+++ QUOTED PASSAGE

[Pacemaker] ifstatus OCF RA

Vladislav Bogdanov bubble at hoster-ok.com
Sat Mar 19 13:10:39 EDT 2011


Hi,

just bumping this to be not forgotten.
RA runs fine for almost a month, several simulated network outages were
passed with full success, so it could be included in some package. I
think pacemaker, because this RA uses pacemaker-specific calls.

Andrew?

(I can support this one)

23.02.2011 11:53, Vladislav Bogdanov wrote:
> Hi Lars,
> 
> thank you for your time and for so detailed review.
> 
> Just to dot half of i's (where it is about coding style):
> 1. I strongly prefer to cleanly separate data access from main logic by API.
> 2. I prefer to have non-void functions to return result explicitly
> ("main" too). This will prevent "correct" return code from being lost on
> subsequent code modifications.
> 3. I insist on all variables inside functions to be local. This helps to
> avoid some hardly-debugable logic errors.

++++++
+++ INFORMATION SUPPLIED

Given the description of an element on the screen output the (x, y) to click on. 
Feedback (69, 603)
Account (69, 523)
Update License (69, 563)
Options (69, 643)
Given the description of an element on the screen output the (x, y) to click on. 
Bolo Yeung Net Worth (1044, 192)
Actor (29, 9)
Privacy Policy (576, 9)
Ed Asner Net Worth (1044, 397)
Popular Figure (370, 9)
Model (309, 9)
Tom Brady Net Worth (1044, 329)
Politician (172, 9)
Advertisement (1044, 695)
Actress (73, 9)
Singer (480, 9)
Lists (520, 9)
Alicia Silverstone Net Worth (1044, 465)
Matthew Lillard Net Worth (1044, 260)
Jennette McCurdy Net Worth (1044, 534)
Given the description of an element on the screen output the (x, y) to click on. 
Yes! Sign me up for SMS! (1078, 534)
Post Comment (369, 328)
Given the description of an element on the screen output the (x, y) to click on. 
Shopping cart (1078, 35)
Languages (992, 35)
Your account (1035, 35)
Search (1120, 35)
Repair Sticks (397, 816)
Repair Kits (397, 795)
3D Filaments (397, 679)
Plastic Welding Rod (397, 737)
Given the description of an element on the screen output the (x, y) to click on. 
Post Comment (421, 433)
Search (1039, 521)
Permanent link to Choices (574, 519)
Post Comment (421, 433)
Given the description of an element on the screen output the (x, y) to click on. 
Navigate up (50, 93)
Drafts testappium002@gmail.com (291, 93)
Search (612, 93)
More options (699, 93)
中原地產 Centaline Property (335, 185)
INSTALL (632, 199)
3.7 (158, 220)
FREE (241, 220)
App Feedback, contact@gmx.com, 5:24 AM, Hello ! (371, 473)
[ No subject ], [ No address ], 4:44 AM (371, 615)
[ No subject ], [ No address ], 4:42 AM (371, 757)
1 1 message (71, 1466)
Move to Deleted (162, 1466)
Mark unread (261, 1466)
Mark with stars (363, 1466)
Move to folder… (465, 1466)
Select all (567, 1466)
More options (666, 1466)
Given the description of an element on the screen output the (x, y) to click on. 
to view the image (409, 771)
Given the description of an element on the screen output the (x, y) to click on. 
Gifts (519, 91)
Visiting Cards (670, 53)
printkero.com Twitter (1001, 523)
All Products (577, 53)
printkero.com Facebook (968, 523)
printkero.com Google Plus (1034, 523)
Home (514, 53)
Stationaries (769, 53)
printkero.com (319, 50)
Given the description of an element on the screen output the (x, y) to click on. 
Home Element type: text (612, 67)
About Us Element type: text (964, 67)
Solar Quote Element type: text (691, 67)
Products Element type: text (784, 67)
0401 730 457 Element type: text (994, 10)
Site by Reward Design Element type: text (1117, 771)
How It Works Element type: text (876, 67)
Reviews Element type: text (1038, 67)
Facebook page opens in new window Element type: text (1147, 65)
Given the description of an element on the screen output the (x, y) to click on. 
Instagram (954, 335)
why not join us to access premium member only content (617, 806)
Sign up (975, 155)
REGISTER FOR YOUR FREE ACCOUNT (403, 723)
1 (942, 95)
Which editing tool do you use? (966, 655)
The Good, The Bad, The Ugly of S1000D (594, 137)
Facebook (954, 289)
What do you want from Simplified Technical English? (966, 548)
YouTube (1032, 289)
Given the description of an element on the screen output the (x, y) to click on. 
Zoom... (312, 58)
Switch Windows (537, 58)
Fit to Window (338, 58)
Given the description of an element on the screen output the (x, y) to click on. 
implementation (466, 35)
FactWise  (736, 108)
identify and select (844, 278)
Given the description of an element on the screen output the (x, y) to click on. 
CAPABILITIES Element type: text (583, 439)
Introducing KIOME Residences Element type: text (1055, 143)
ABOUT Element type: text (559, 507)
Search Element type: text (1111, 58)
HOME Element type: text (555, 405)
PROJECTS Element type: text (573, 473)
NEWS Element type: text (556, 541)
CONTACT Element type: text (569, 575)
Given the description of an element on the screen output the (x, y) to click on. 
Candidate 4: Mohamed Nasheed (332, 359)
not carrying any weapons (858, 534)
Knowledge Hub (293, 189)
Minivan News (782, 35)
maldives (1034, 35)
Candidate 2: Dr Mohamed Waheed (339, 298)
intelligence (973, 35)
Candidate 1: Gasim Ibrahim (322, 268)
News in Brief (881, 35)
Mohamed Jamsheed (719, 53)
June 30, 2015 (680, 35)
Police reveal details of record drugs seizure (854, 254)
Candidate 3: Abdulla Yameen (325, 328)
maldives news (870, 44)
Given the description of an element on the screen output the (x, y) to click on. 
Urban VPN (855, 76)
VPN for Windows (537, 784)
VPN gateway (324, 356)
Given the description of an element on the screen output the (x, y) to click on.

++++++

> _GIVEN INSTRUCTION 1_
In the Pacemaker mailing-list post about the ifstatus resource agent, which package does the author think the agent should be included in, and why?
> _GIVEN INSTRUCTION 2_
Continue the Pacemaker mailing-list post about the ifstatus resource agent from the point where it stops.

> _FINAL RESULT 1_
Pacemaker, because the agent uses pacemaker-specific calls.

> _FINAL RESULT 2_
> 4. I prefer not to touch global variables inside of lower-layer
> functions. To be honest, I prefer to pass everything needed by function
> in its parameters. This sometimes is hard to do, so sometimes I prefer
> to use global variables relatively high at stack rather then pass them
> down through several more functions.
> 5) I prefer to use sub-shells for recursive function calls.
> 
> Please look at one more attached revision, and also in comments inline.
> 
> 
> ...
>>> <longdesc lang="en">
>>> Every time the monitor action is run, this resource agent records (in the CIB) speed of active network interfaces from a list.
>>
>>
>> Where "active" is ...
>>  what, exactly?
>>  Add some hint on the intended use case and purpose,
>>  maybe add an example or two. This is the long description, after all.
> 
> Done.
> 
>>
>>  Also note that this is
>>   - linux specific
>>   - requires kernel >= 2.6.33,
>>   afaict no /sys/class/net/*/speed before that
> 
> Ahm, was not aware about that. I need to look again at this because I
> need this to run on RHEL6 too. Anybody knows, does it has this sysfs?
> Let's delay with this for a bit.
> 
>>
>>> </longdesc>
>>> <shortdesc lang="en">Network interface status</shortdesc>
>>
>> again, "interface status" may be a bit misleading.
> 
> Fixed.
> 
>>
>>> Weight of each 10Mbps in interface speed (1Gbps = 100 * 10Mbps).
>>
>> The way you implemented it, you get the speed, then do some math with
>> it, just to arrive at the same value you just read...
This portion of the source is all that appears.